Importing the Retrieve Training Data Module
To download post-processed ERA5 data, you will need functions from the retrieve_training_data.py module. The key function within this module is:
retrieve_annual_training_data: Download annual files containing weekly statistics for temperature (tas), mean sea level pressure (mslp) or precipitation (pr).
To import the necessary module, use the following Python code:
from AI_WQ_package import retrieve_training_data
Downloading Training Data
Historical data, stored in annual files, can be retrieved using the retrieve_annual_training_data function:
retrieve_annual_training_data(<<year>>,<<variable>>,<<password>>,<<local_destination>>=None)
year (int): The year of requested data, i.e. 2000. The year must be between 1979 and 2024 inclusive.
variable (str): The requested variable. Options are:
'tas'
: Near-surface temperature'mslp'
: Mean sea level pressure'pr'
: Precipitation
password (str): The forecast submission password provided in your registration email.
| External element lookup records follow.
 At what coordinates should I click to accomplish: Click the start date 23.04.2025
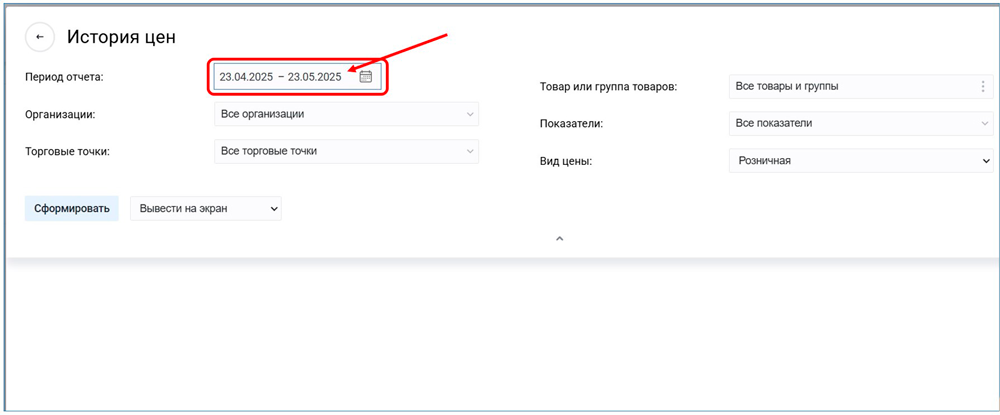(x=246, y=77)
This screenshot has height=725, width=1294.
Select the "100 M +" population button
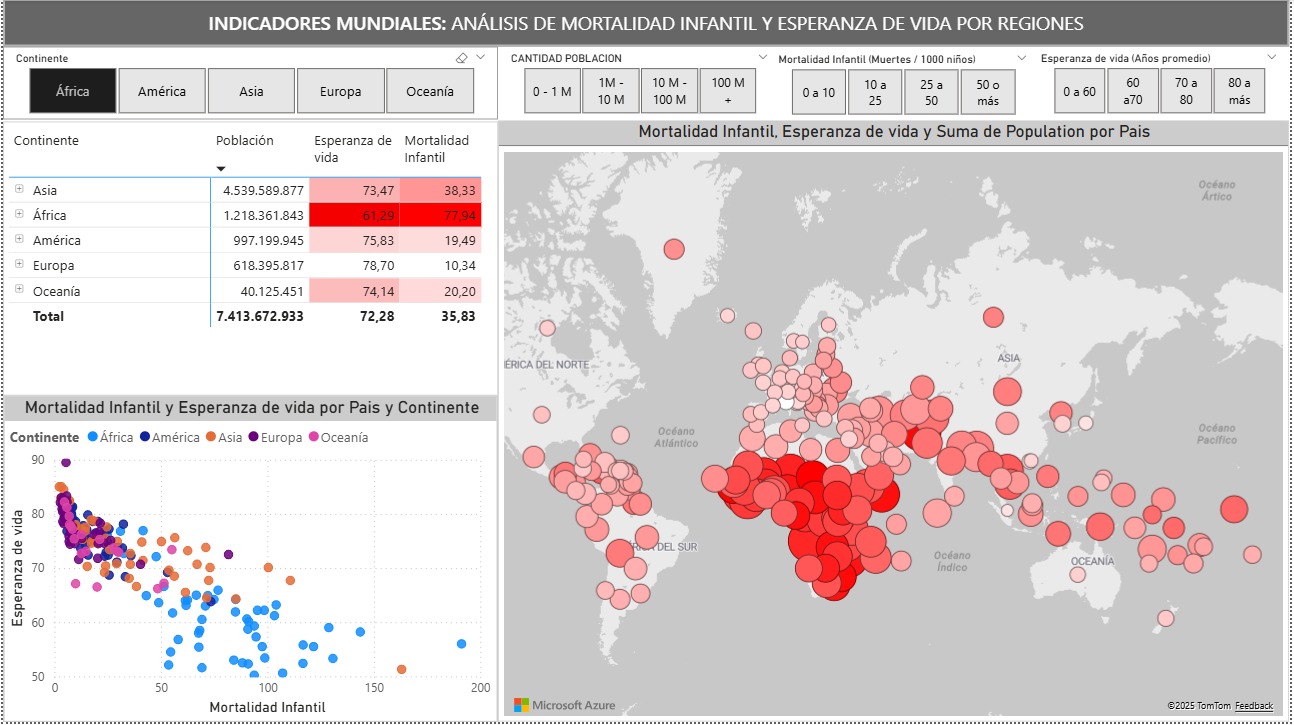tap(729, 91)
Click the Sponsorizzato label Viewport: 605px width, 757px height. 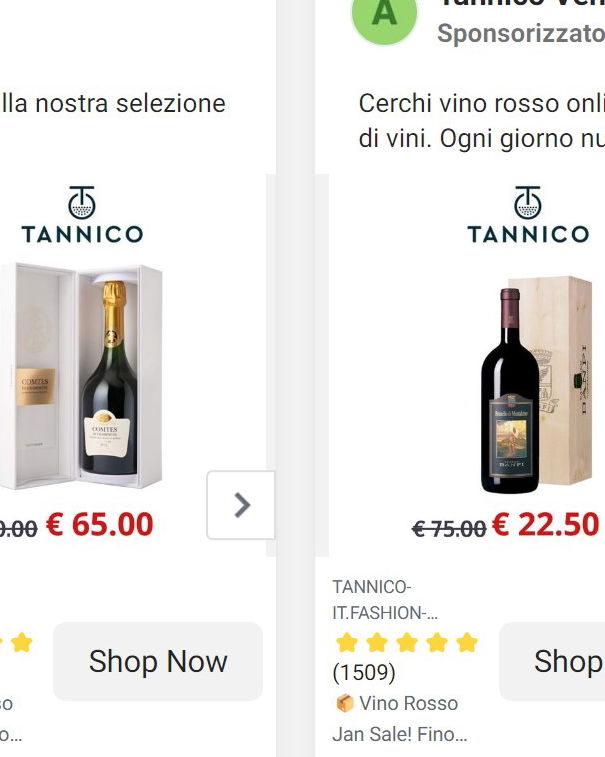[x=520, y=33]
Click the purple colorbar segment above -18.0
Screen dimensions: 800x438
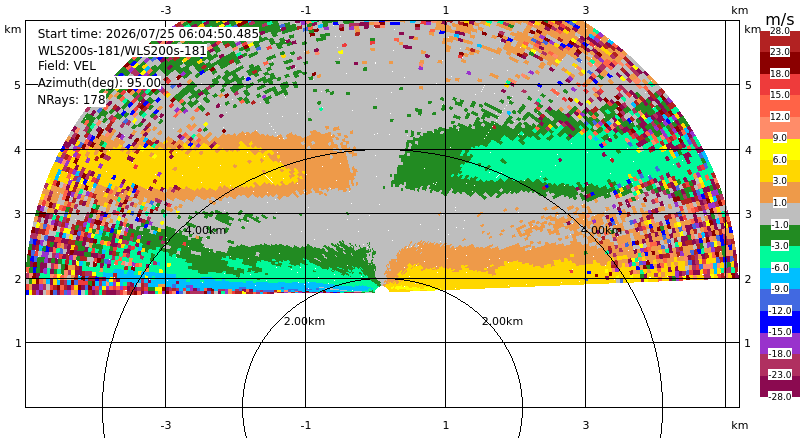[x=780, y=343]
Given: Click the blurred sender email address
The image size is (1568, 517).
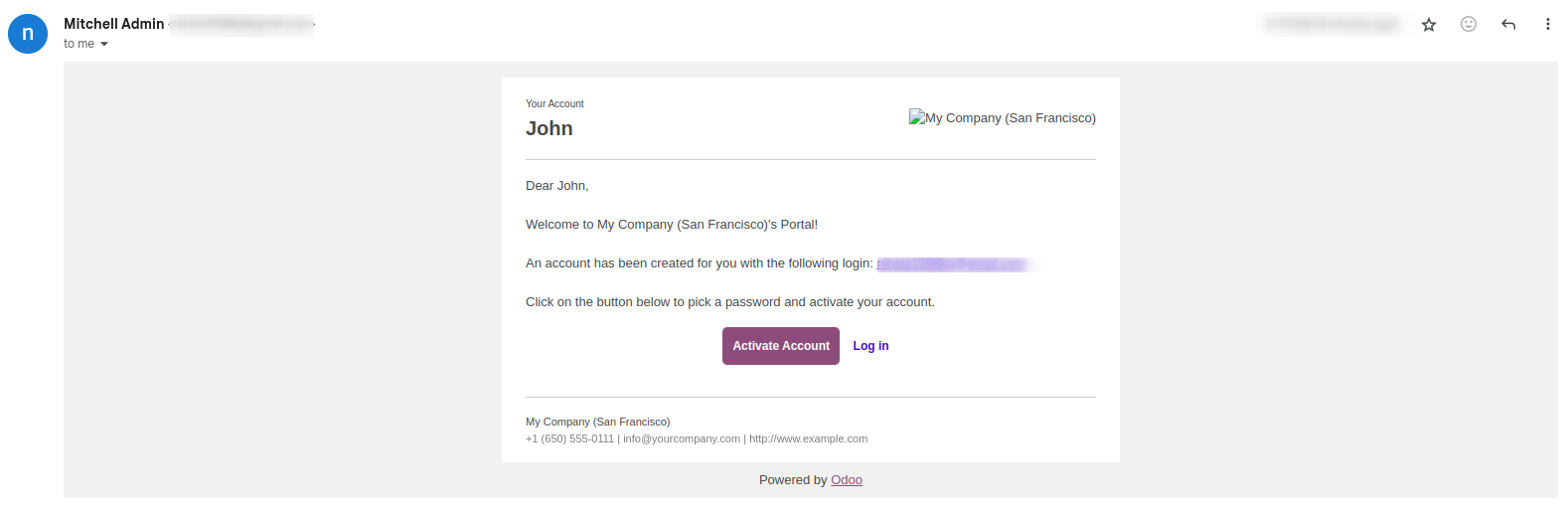Looking at the screenshot, I should [x=241, y=24].
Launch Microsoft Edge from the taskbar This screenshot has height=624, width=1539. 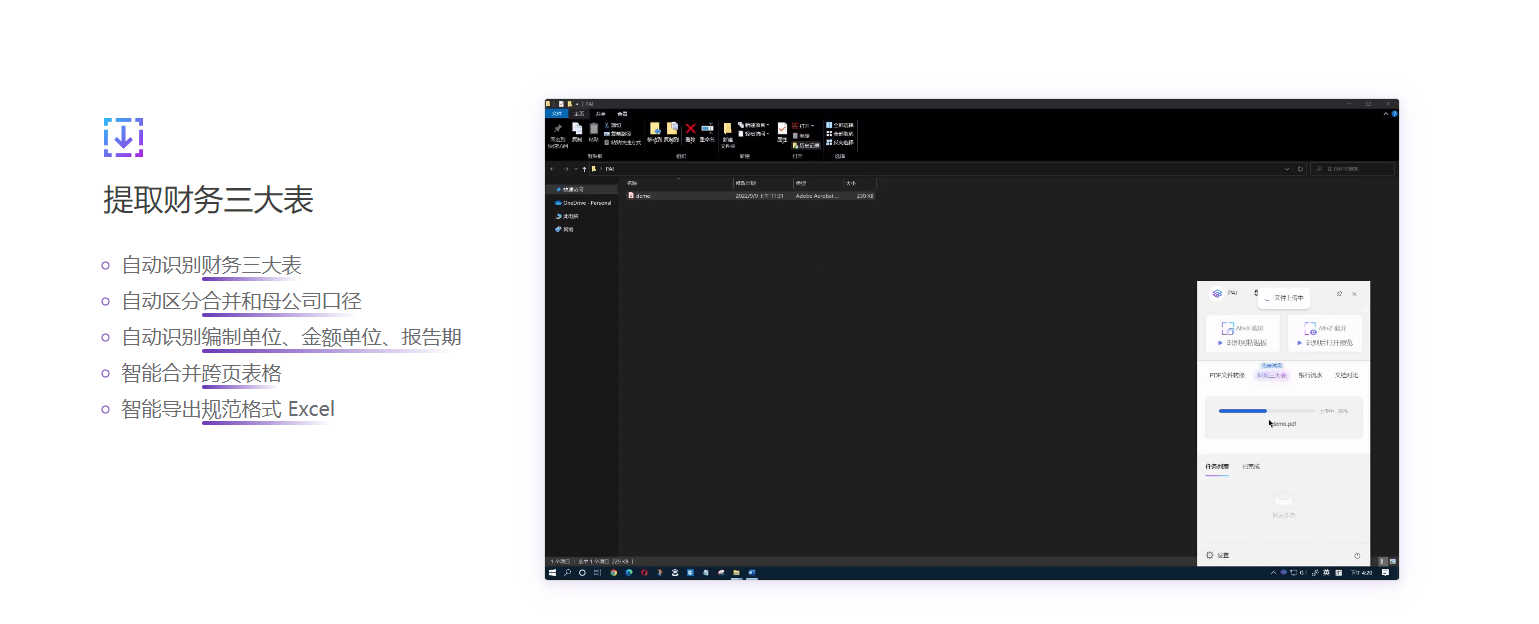click(629, 572)
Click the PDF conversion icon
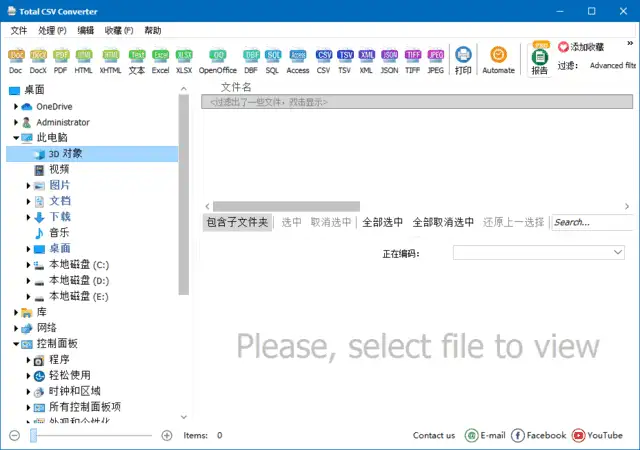This screenshot has width=640, height=450. pos(62,59)
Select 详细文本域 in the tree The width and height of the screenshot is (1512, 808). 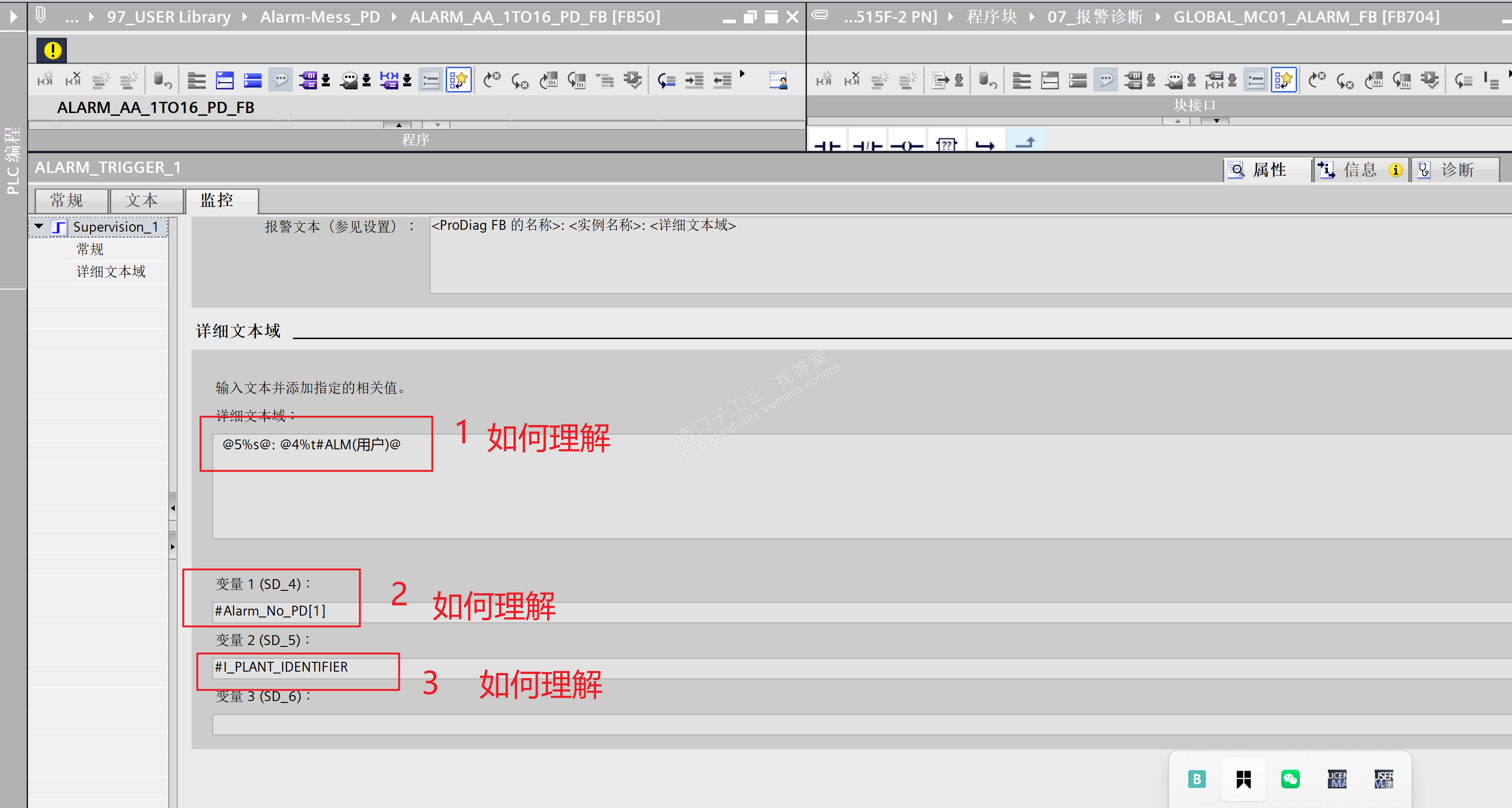110,272
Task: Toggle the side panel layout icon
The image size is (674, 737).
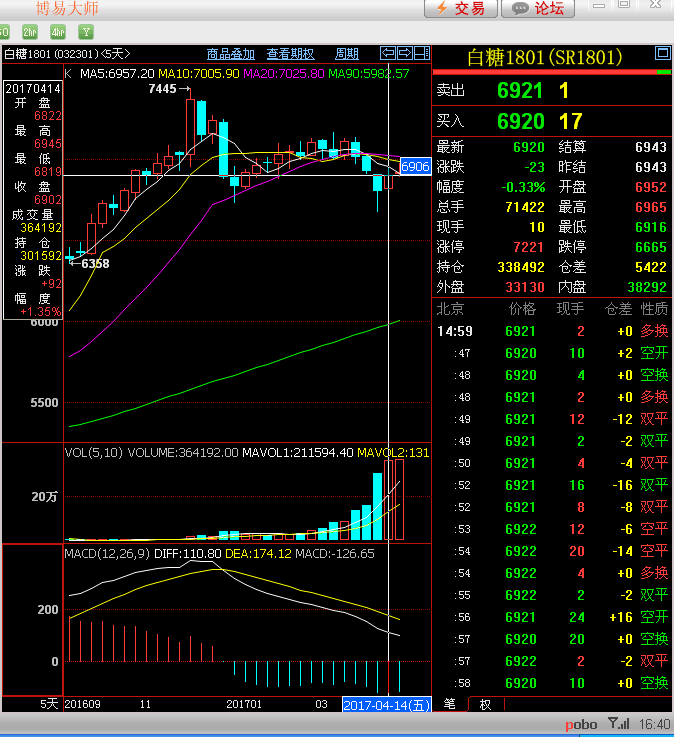Action: coord(422,53)
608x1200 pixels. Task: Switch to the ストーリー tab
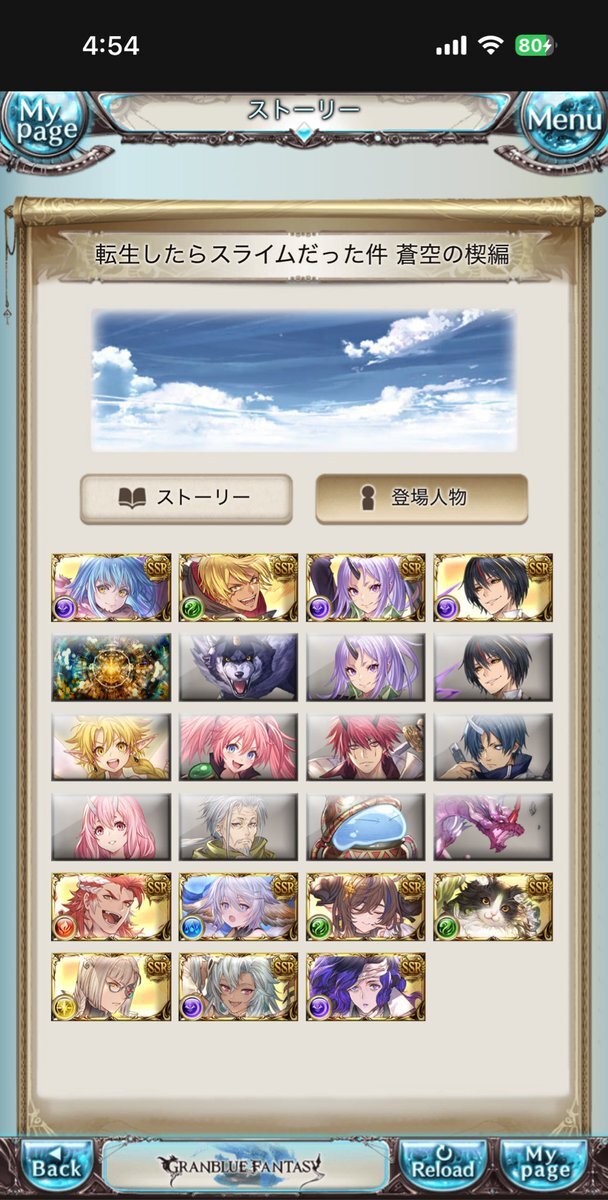pyautogui.click(x=186, y=498)
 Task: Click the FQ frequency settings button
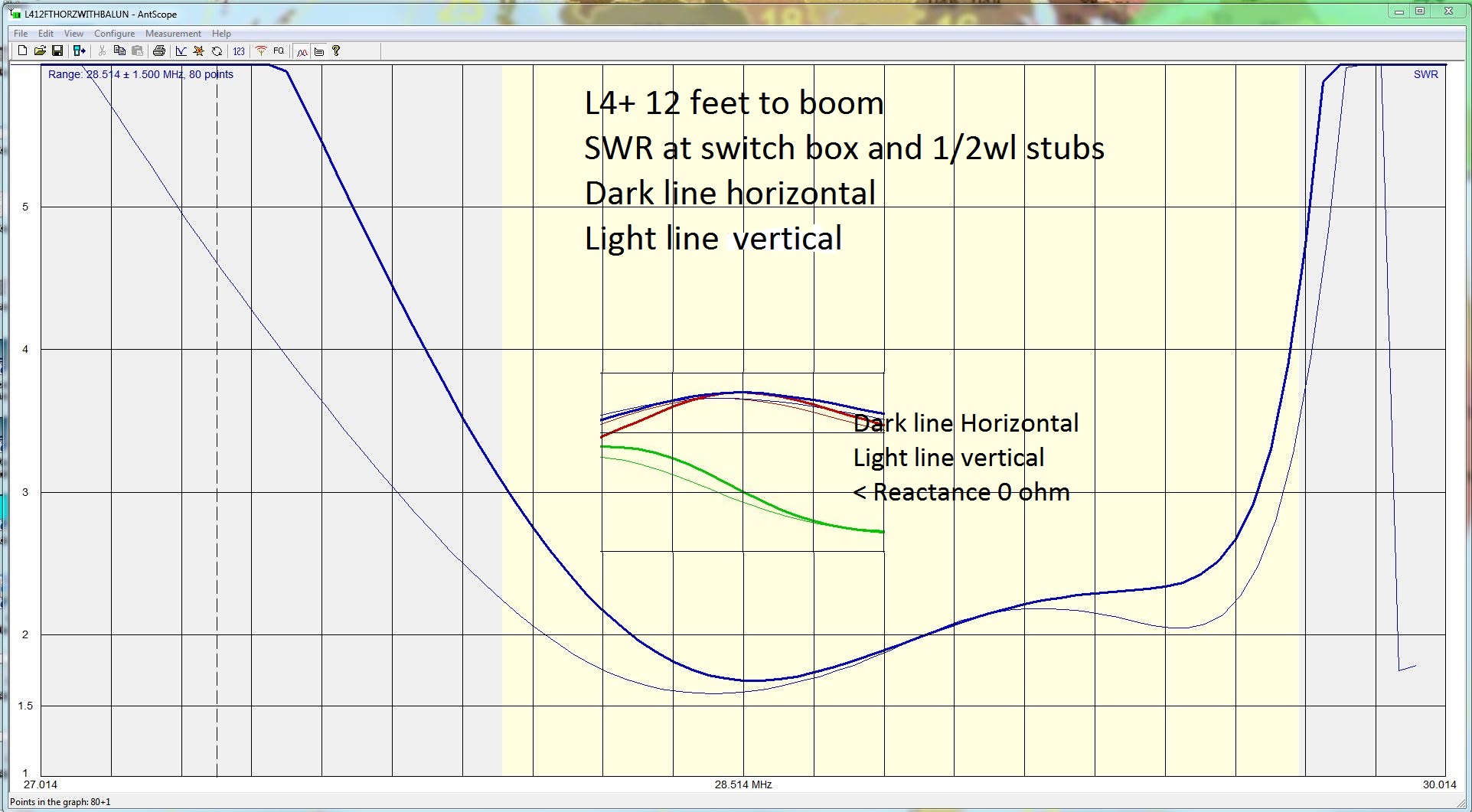coord(279,51)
local_destination (str): The local destination for the downloaded dataset. If unspecified, the dataset is saved within the working directory.
Note
The function only supports the variables listed above. Additionally, each file is approximately 41 MB and contains weekly statistics at a daily, 1.5 degree resolution. Participants should ensure they have adequate storage space if downloading multiple years.
Understanding Data Processing Details
Temperature and Pressure Data Processing
Downloaded at six-hourly intervals (0, 6, 12 and 18 UTC) at a 1.5 degree resolution.
Seven-day rolling means are computed, with time axis labels indicating the start of each seven-day period.
Precipitation Data Processing
Downloaded daily-accumulated ‘total precipitation’ at a 1.5 degree resolution using the following tool.
Daily accumulations are derived from hourly outputs of 12-hour background forecasts initialised at 0600 and 1800 UTC.
Seven-day rolling accumulations are computed, with time axis labels denoting the start of each seven-day period.
Filename conventions
For each post-processed historical file, the following filename convention is used:
<<variable>>_sevenday_<<weekly_statistic>>_<<year>>.nc
variable (str): The requested variable (tas, mslp or pr).
weekly_statistic (str): The statistic performed across a seven-day timescales. Options include:
'WEEKLYMEAN'
: Seven-day mean.'WEEKLYSUM'
: Seven-day sum.
year (int): The corresponding year associated with the dataset.
Summary
The following is a Python example that retrieves post-processed temperature, mean sea level pressure and precipitation data for 2005:
from AI_WQ_package import retrieve_training_data
# Download temperature data
tas_2005 = retrieve_training_data.retrieve_annual_training_data(2005,'tas',<<password>>)
# Download pressure data
mslp_2005 = retrieve_training_data.retrieve_annual_training_data(2005,'mslp',<<password>>)
# Download precipitation data
pr_2005 = retrieve_training_data.retrieve_annual_training_data(2005,'pr',<<password>>)